Elle salua rapidement la Grande Dame d’un geste sur le cœur et se tourna vers les policiers.
– Ceci pour vous, dit-elle essoufflée
Elle tendit la liasse, la policière la prit, la lu attentivement et la lui rendit.
– Qui êtes-vous en fait ?
– Je suis au service de la Grande Dame.
– Vous êtes responsable de l’organisation ?
– Non Madame.
– Alors de quel droit vous vous interposez ? Cette histoire est à régler avec les responsables du dérangement, et personne d’autre, compris ?
– C’est l’autorisation du préfet qu’il vous fallait.
– Non non, mais ça je l’ai lu. Vous me prenez pour un tournevis ou quoi ? Je sais bien que c’est un faux.
– Et si vous l’appeliez ?, indiqua la jeune femme, qui n’était d’autre que la diplomate de la Grande Dame.
– Qui ça ?
– Le préfet.
L’arrivante lui tendit de ce pas un téléphone. La policière déclina, prit plutôt son appareil de fonction, et appela d’elle-même. Les trois compères comparurent autour, prirent aussi l’air sérieux, et attendirent, attendirent…
Peu après, les gendarmes étaient partis. La Grande Dame restait seule au milieu de l’avenue ensoleillé, au côté de son acolyte. Les arbres autour ne portaient plus d’oiseaux tandis que leur feuille montrait des signes manifestes de sécheresse. Cette avenue du quinzième fut agréable dit-on, mais au moins en cet instant, elle était bien tranquille.
– Il s’est bien passé quelque chose pour que le préfet soit si mielleux tout d’un coup, alors qu’est-ce que tu as fait ?, s’enquit la Grande Dame.
La jeune femme lui sourit mais ne lui offrit pas de réponse. C’était bien là que tenait le marché, c’était tout le secret de cette adolescente, mais peut-être les révélerait-elle un jour ?
– Hassna, c’est toi qui va négocier maintenant, affirma la diplomate.
La Grande Dame écarquilla les yeux, à la fois pour s’être fait appeler par son prénom et que la proposition incongrue. Négocier quoi après tout et avec qui ?

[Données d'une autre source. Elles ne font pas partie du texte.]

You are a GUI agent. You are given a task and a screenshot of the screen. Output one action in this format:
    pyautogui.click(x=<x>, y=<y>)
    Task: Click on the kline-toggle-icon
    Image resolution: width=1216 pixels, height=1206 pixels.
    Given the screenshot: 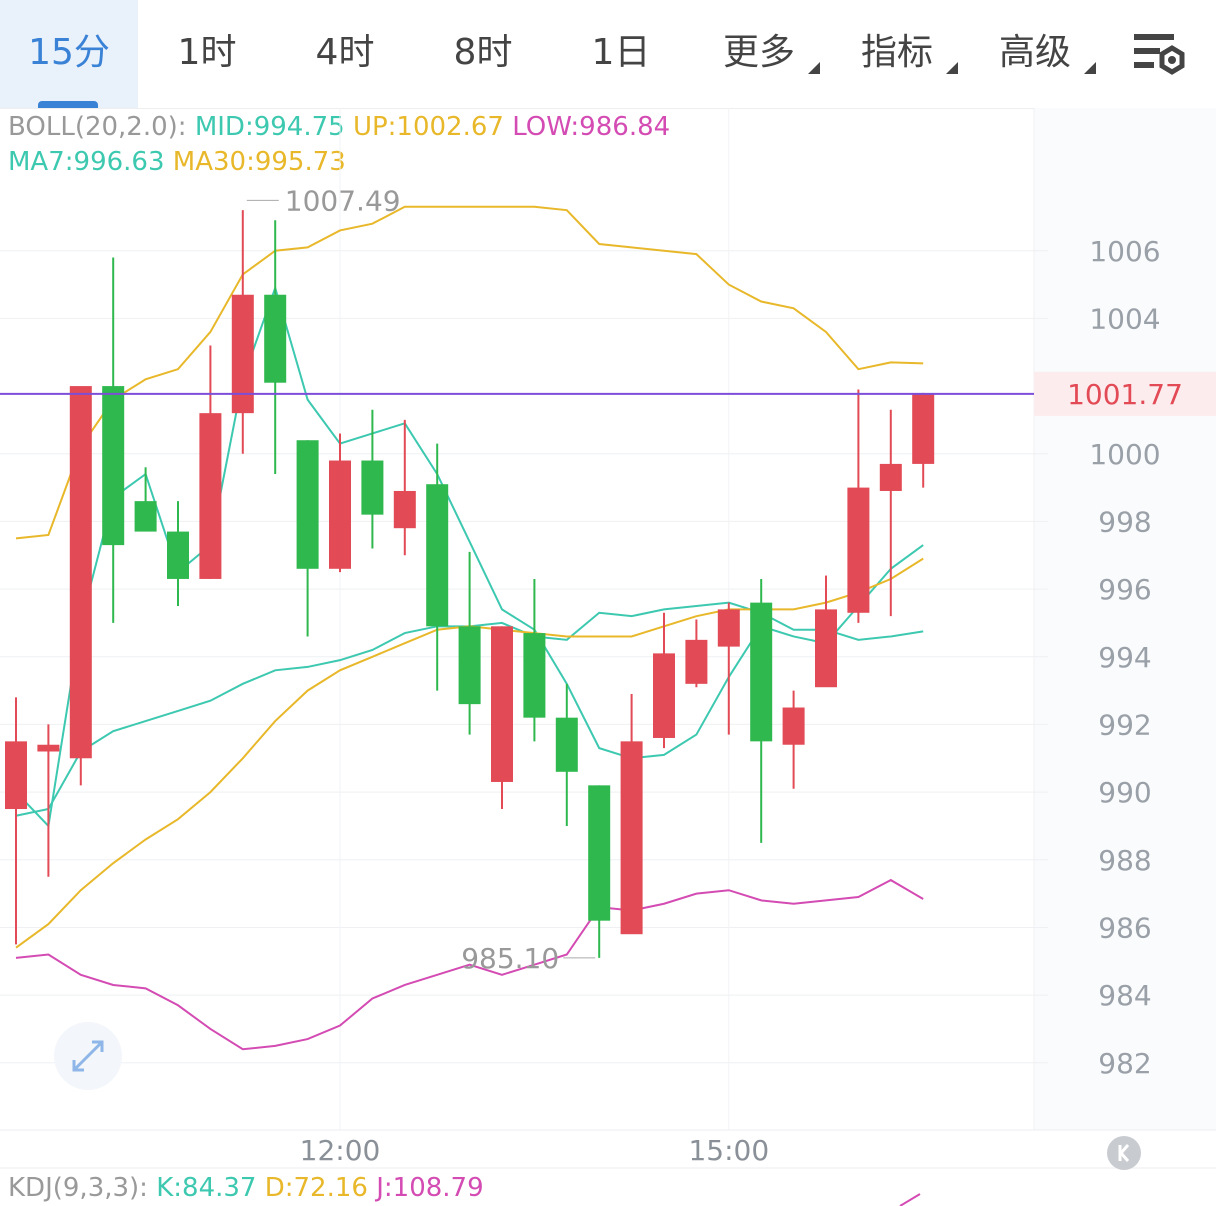 What is the action you would take?
    pyautogui.click(x=1124, y=1153)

– Négocier avec le préfet la main-mise sur les banlieues, et sur tes protégés
Hassna n’en revenait pas des yeux. Elle aurait bien pris cela pour une blague, mais sa complice n’avait pas la tête à rire, et elle se doutait même qu’elle n’avait jamais rit du tout de sa vie. Les protégés auxquels on se référait, c’était bien sûr les étrangers qui un jour, il y a peu, étaient arrivés là où personne ne devait arriver. Hassna était venu, les avait vu, les avait logé, nourri du mieux quel put au départ. Puis, il y avait eu les autorités qui s’y étaient mêlés, et là elle n’avait rien pu faire. Elle avait plaidé partout où elle avait pu, et là voilà donc les gens ramenés à sa cause en plein après-midi caniculaire à imiter l’exacte marche de ses « protégés » jusqu’ici depuis leur terre lointaine. Toujours est-il que le préfet était son ennemi, non ? Négocier avec le démon n’était pas rationnel, il y avait une autre solution. Mais la diplomate dénia une fois puis encore et encore, de sorte qu’à la fin, elle la crut.